**Required action**
Look for the line with "Viewport: 1024px width, 728px"; please transcribe it and every later line in the entries exactly, up to the end, leaving pictures out.
------------------------------------------------------------
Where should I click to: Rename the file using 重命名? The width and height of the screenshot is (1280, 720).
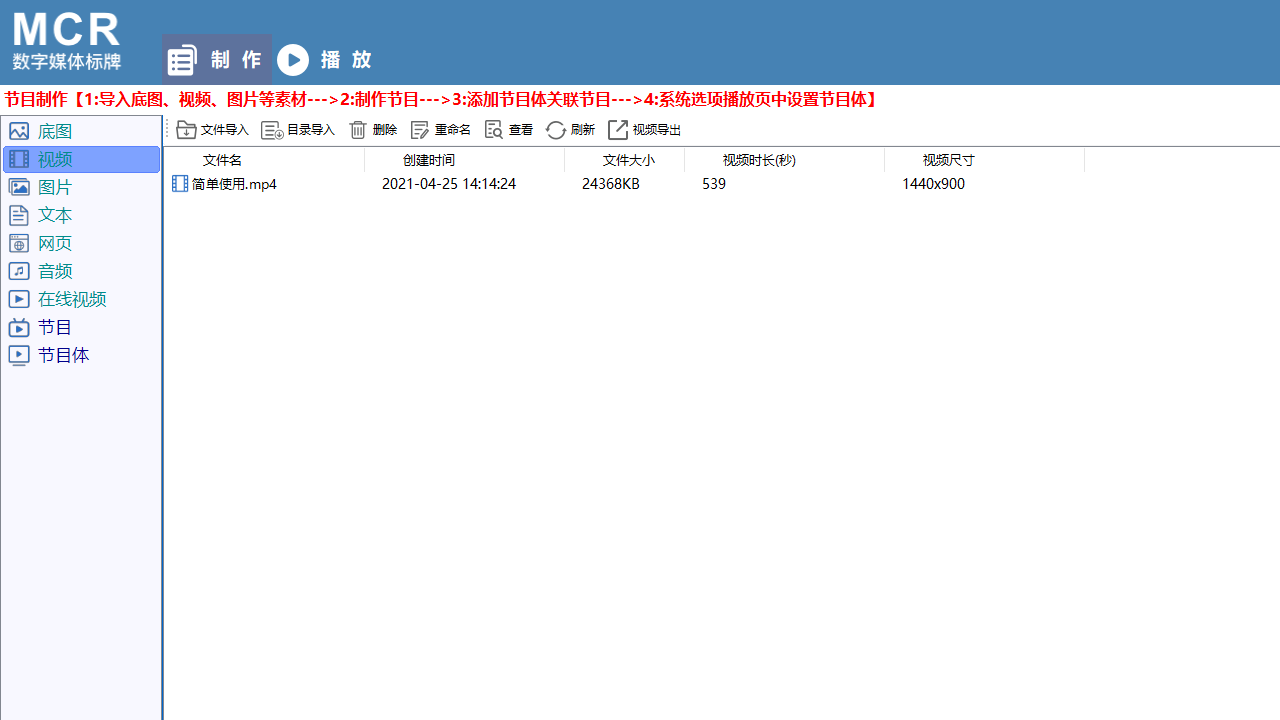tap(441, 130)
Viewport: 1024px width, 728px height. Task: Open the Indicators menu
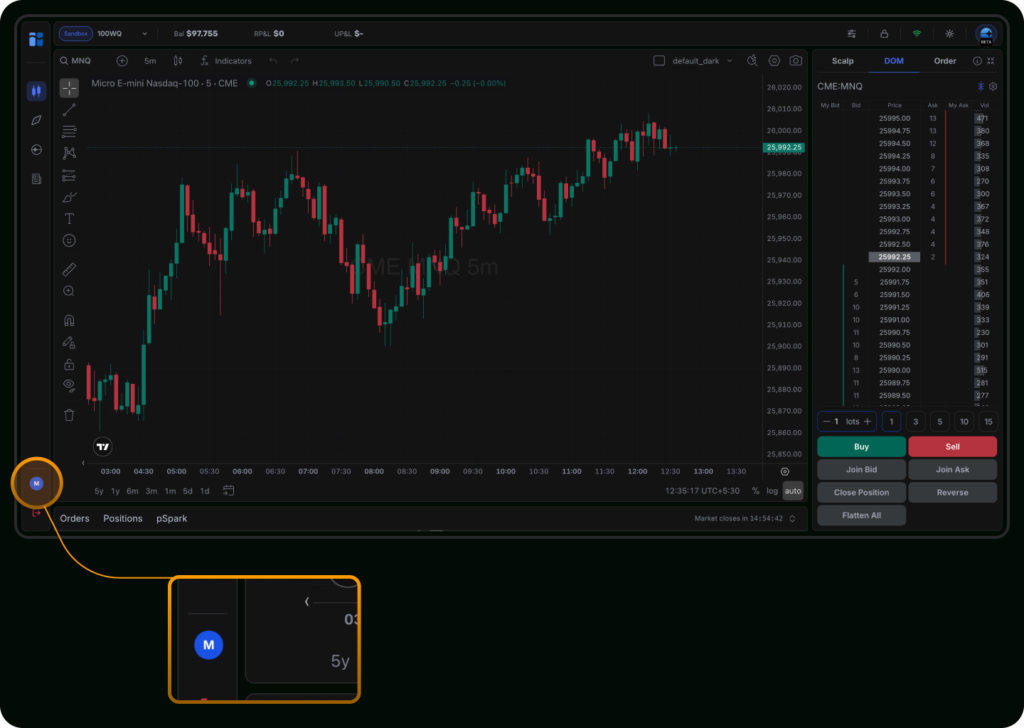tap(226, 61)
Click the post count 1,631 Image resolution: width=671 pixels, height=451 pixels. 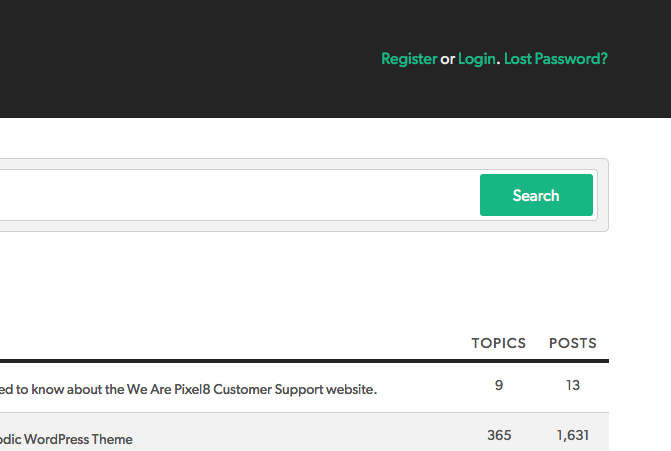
------------------------------------------------------------
**Your solution**
Viewport: 1024px width, 728px height. Task: Open the Indicators menu
tap(226, 61)
Click the post count 1,631 Image resolution: width=671 pixels, height=451 pixels. 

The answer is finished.